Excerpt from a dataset
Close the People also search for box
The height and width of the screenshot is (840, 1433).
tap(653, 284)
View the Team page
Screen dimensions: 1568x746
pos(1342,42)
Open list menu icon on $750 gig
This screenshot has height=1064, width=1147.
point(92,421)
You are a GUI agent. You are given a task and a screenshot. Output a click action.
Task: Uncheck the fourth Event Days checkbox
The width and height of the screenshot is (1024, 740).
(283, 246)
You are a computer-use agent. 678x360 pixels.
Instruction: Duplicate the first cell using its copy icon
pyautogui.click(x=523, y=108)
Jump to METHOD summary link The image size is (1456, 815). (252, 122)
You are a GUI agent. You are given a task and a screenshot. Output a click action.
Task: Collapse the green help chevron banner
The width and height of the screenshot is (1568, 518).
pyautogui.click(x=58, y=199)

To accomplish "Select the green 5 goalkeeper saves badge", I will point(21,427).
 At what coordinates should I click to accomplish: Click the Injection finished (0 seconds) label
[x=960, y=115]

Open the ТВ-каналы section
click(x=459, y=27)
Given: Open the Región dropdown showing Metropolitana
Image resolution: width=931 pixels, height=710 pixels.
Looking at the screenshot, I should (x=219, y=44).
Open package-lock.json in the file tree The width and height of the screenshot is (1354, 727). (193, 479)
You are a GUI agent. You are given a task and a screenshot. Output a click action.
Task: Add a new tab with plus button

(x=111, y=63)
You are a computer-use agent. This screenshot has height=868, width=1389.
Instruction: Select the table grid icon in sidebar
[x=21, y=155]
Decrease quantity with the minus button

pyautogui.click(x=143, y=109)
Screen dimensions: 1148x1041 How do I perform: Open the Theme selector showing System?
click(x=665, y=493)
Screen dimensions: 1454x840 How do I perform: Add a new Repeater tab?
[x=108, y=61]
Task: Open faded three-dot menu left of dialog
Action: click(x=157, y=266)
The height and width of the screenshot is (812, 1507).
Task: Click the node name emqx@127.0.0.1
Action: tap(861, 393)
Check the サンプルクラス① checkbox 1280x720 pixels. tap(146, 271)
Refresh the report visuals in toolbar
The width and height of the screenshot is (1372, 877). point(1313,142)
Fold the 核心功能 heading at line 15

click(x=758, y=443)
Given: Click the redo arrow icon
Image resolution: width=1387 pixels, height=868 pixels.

- [EXERCISE DETAILS]: Reproduce every one of the lines above verbatim, with no changes.

- [REPLY TO THE EXERCISE]:
Close the People also search for box
The height and width of the screenshot is (840, 1433).
tap(653, 284)
View the Team page
Screen dimensions: 1568x746
pos(1342,42)
Open list menu icon on $750 gig
This screenshot has height=1064, width=1147.
point(92,421)
You are a GUI agent. You are given a task and a screenshot. Output a click action.
Task: Uncheck the fourth Event Days checkbox
The width and height of the screenshot is (1024, 740).
(283, 246)
You are a computer-use agent. 678x360 pixels.
Instruction: Duplicate the first cell using its copy icon
pyautogui.click(x=523, y=108)
Jump to METHOD summary link The image size is (1456, 815). (252, 122)
You are a GUI agent. You are given a task and a screenshot. Output a click action.
Task: Collapse the green help chevron banner
The width and height of the screenshot is (1568, 518).
pyautogui.click(x=58, y=199)

To accomplish "Select the green 5 goalkeeper saves badge", I will point(21,427).
 At what coordinates should I click to accomplish: Click the Injection finished (0 seconds) label
[x=960, y=115]

Open the ТВ-каналы section
click(x=459, y=27)
Given: Open the Región dropdown showing Metropolitana
Image resolution: width=931 pixels, height=710 pixels.
Looking at the screenshot, I should (x=219, y=44).
Open package-lock.json in the file tree The width and height of the screenshot is (1354, 727). (193, 479)
You are a GUI agent. You are given a task and a screenshot. Output a click action.
Task: Add a new tab with plus button

(x=111, y=63)
You are a computer-use agent. This screenshot has height=868, width=1389.
Instruction: Select the table grid icon in sidebar
[x=21, y=155]
Decrease quantity with the minus button

pyautogui.click(x=143, y=109)
Screen dimensions: 1148x1041 How do I perform: Open the Theme selector showing System?
click(x=665, y=493)
Screen dimensions: 1454x840 How do I perform: Add a new Repeater tab?
[x=108, y=61]
Task: Open faded three-dot menu left of dialog
Action: click(x=157, y=266)
The height and width of the screenshot is (812, 1507).
Task: Click the node name emqx@127.0.0.1
Action: tap(861, 393)
Check the サンプルクラス① checkbox 1280x720 pixels. tap(146, 271)
Refresh the report visuals in toolbar
The width and height of the screenshot is (1372, 877). point(1313,142)
Fold the 核心功能 heading at line 15

click(x=758, y=443)
Given: Click the redo arrow icon
Image resolution: width=1387 pixels, height=868 pixels.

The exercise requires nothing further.